Chromomeres are organized in a discontinuous linear pattern along the condensed chromosomes (pachytene chromosomes) during the prophase stage of meiosis. The linear pattern of chromomeres is linked to the arrangement of genes along the chromosome. Chromomeres contain genes and sometimes clusters of genes within their structure. Aggregates of chromomeres are known as chromonemata.

Cohesive proteins SMC3 and hRAD21(plays a role in sister chromatid cohesion) are found within chromomeres at high concentrations, and maintain the proper structure of chromomeres. The protein XCAP-D2 is also present at high concentrations within the chromomere, and acts as a condensin component. High concentrations of tandem repeats of the heterochromatin protein HP1β builds up within the chromomere. In regions where loops attach to chromomeres, there is hyperacetylation of histone 4. The extra acetylation loosens chromatin from a condensed form, making it more accessible to proteins involved in transcription.

== Functions ==

Chromomeres are known as the structural subunit of a chromosome. The arrangement of chromomere structure can aid in control of gene expression.

Maps of chromomeres can be made for use in genetic and evolutionary studies. Chromomeric maps can be used to locate the exact position of genes on a chromosome. Chromomeric maps can be used to analyze chromosome aberrations, and find correlations between the aberrations and their effects on genes near breakpoints.
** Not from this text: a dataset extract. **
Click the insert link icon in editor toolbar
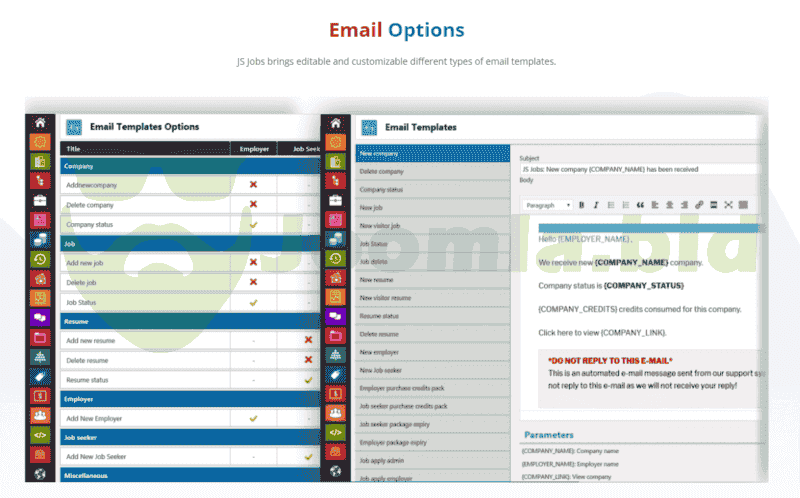This screenshot has height=498, width=800. pos(699,205)
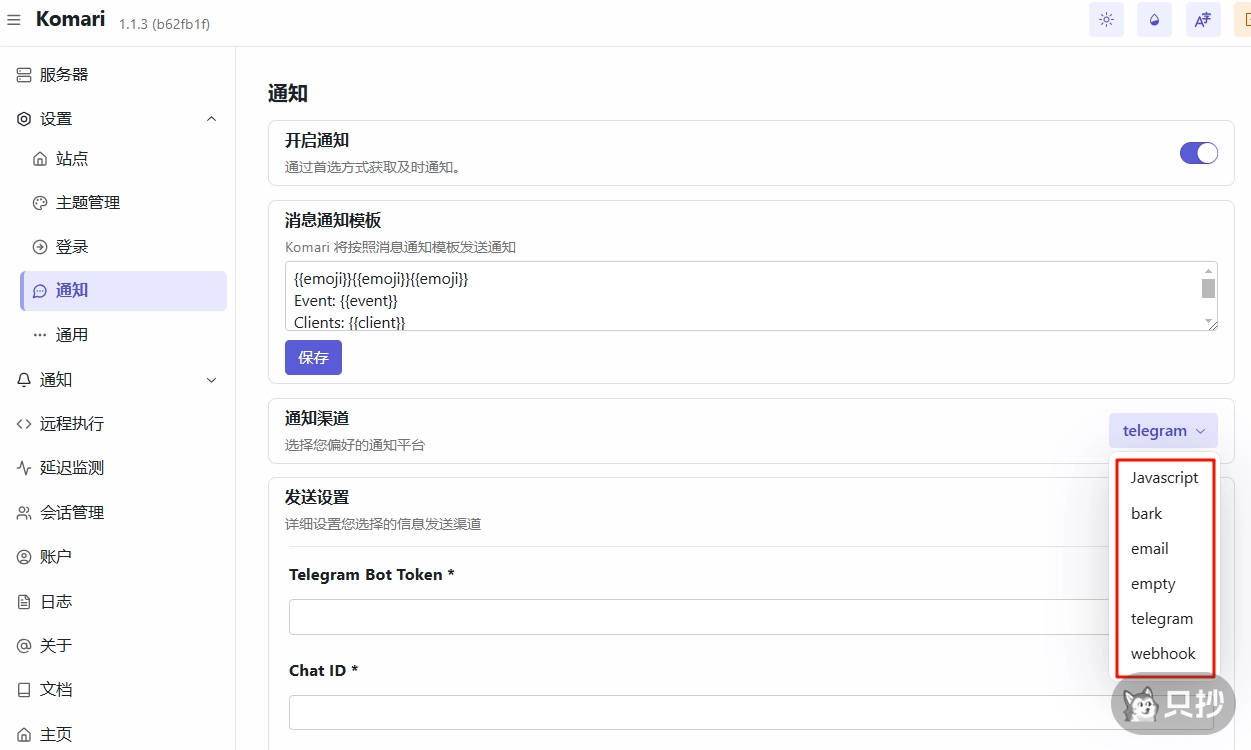The width and height of the screenshot is (1251, 750).
Task: Expand the 通知 sidebar group with chevron
Action: tap(211, 380)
== Lampbrush chromosomes and chromomeres ==

Chromomeres display different properties and behaviours when associated with lampbrush chromosomes. Although found all across the lampbrush chromosome, they are not organized in a clear pattern along as they are in normal pachytene chromosomes of meiosis. The two sister chromatids of a lampbrush chromosome separate fully, forming lateral loops that extend from chromomeres, and act as transcription complexes. The lateral loops are areas where the chromosomes are transcriptionally active. The loops define where the chromomere will be positioned. The chromomere is an organization of regions of non-transcribed chromatin. These regions of chromatin that have not been transcribed are located at the ends of the loops that were formed by the sister chromatids of a lampbrush chromosome. Each chromomere can have up to several pairs of loops from lampbrush chromosomes originating from it, as well as micro-loops that cannot be detected with a light microscope.
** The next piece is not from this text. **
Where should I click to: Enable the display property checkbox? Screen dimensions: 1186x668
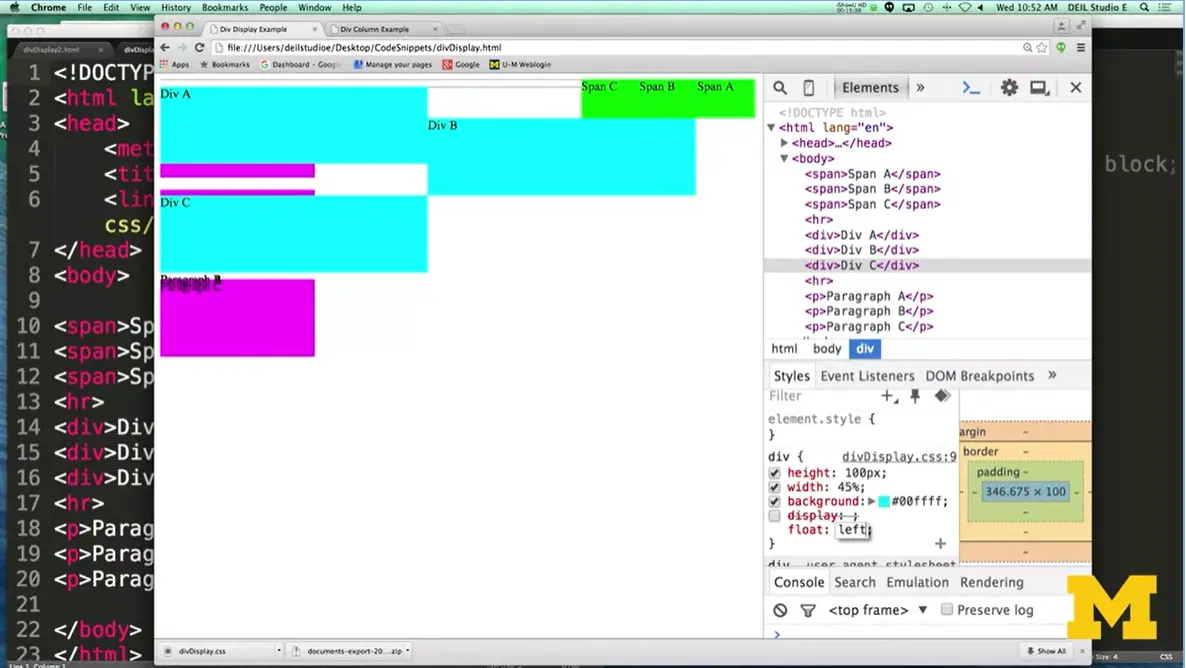tap(774, 516)
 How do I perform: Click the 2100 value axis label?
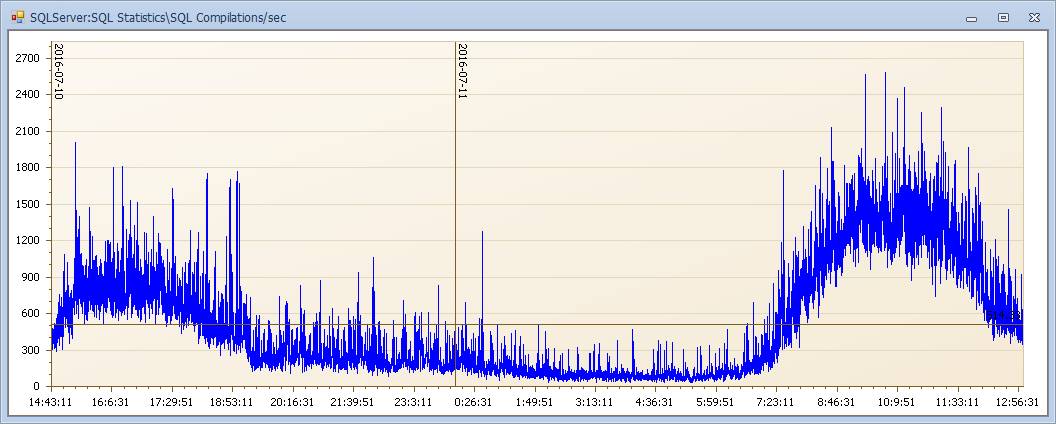coord(30,131)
Chromomeres of lampbrush chromosomes act as structural units, and are not considered to be genetic units participating in transcription. The arrangement of a chromosome into chromomeric units happens almost simultaneously with the start of transcription. The loop structures extending from chromomeres are maintained by a high level of transcriptional activity and structural proteins of the chromosome. Chromatin within the chromomere are held in position by a variety of histone modifications and epigenetic markers.

Methyl-CpG-binding protein 2 (MeCP2) is a protein that binds to methylated DNA. MeCP2 has been found to associate most strongly with transcriptionally inactive chromomere domains. MeCP2 binding patterns to chromomere domains are proportional to the density of chromomeric DNA found on a chromosome. The binding of MeCP2 to chromomeric regions represents regions of chromatin that are highly dynamic on the lampbrush chromosome.